Siamese Attention-Based LSTM for Speech Emotion Recognition

Tashpolat NIZAMIDIN  Li ZHAO  Ruiyu LIANG  Yue XIE  Askar HAMDULLA  

IEICE TRANSACTIONS on Fundamentals of Electronics, Communications and Computer Sciences   Vol.E103-A    No.7    pp.937-941
Publication Date: 2020/07/01
Online ISSN: 1745-1337
DOI: 10.1587/transfun.2019EAL2156
Type of Manuscript: LETTER
Category: Engineering Acoustics
Siamese networks,  pairwise training,  attention-based long short-term memory,  speech emotion recognition,  

Full Text: PDF(281.4KB)>>
Buy this Article

As one of the popular topics in the field of human-computer interaction, the Speech Emotion Recognition (SER) aims to classify the emotional tendency from the speakers' utterances. Using the existing deep learning methods, and with a large amount of training data, we can achieve a highly accurate performance result. Unfortunately, it's time consuming and difficult job to build such a huge emotional speech database that can be applicable universally.

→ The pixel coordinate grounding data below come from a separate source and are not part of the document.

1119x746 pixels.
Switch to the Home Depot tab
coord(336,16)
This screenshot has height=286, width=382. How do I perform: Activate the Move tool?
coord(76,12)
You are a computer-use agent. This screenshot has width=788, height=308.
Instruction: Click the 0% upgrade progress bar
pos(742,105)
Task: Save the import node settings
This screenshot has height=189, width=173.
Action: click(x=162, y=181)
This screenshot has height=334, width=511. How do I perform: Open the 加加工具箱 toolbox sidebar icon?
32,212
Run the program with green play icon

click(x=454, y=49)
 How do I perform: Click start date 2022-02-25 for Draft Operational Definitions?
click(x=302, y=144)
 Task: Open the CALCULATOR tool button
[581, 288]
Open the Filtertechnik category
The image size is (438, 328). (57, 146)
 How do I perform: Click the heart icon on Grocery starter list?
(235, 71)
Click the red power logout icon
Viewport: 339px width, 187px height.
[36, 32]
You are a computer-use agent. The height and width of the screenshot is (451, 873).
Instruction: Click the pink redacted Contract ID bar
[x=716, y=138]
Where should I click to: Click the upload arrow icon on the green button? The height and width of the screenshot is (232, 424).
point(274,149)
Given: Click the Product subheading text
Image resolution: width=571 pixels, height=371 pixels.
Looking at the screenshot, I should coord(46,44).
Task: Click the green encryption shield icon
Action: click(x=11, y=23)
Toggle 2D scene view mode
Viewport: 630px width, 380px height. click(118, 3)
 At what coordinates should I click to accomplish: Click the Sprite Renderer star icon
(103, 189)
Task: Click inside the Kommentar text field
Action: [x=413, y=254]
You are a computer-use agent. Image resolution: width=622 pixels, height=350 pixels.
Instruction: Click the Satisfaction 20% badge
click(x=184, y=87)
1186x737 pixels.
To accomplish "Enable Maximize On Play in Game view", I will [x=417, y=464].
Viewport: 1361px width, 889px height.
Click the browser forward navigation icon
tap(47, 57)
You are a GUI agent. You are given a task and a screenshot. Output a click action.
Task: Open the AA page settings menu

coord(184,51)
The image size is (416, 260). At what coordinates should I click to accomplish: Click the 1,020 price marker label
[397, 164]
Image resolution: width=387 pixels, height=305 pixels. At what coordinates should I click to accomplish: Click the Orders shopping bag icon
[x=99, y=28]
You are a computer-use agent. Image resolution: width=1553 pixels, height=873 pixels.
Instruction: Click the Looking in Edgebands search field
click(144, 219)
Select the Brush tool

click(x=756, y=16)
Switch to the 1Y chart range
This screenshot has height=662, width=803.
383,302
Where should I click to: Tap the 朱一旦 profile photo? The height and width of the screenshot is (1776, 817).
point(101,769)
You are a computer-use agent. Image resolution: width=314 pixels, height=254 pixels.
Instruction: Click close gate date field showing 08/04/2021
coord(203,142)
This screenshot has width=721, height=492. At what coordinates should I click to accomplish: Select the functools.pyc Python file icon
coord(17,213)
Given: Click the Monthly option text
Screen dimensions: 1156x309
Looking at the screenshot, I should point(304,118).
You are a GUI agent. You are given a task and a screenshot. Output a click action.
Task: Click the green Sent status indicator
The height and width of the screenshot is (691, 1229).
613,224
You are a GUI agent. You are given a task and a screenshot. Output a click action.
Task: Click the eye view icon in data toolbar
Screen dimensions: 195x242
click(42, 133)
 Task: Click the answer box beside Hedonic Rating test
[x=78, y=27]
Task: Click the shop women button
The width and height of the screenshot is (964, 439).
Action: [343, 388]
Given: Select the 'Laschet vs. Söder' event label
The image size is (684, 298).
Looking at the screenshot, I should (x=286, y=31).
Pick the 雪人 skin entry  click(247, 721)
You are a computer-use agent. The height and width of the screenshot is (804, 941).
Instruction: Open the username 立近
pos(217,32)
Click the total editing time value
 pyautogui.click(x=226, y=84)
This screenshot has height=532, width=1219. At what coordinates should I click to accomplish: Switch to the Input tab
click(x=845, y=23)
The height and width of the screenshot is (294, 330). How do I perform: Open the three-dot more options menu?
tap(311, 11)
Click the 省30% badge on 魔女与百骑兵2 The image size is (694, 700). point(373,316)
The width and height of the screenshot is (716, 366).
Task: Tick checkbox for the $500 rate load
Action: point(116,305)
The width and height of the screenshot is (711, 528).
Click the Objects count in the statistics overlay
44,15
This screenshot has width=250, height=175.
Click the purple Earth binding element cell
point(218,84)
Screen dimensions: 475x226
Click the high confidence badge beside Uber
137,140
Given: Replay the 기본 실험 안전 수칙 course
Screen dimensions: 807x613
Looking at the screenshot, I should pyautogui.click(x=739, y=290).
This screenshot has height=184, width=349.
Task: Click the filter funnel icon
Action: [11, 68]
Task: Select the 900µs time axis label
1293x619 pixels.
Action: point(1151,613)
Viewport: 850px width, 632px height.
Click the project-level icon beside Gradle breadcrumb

However, the Siamese Neural Network (SNN), which we discuss in this paper, can yield extremely precise results with just a limited amount of training data through pairwise training which mitigates the impacts of sample deficiency and provides enough iterations. To obtain enough SER training, this study proposes a novel method which uses Siamese Attention-based Long Short-Term Memory Networks. In this framework, we designed two Attention-based Long Short-Term Memory Networks which shares the same weights, and we input frame level acoustic emotional features to the Siamese network rather than utterance level emotional features. The proposed solution has been evaluated on EMODB, ABC and UYGSEDB corpora, and showed significant improvement on SER results, compared to conventional deep learning methods.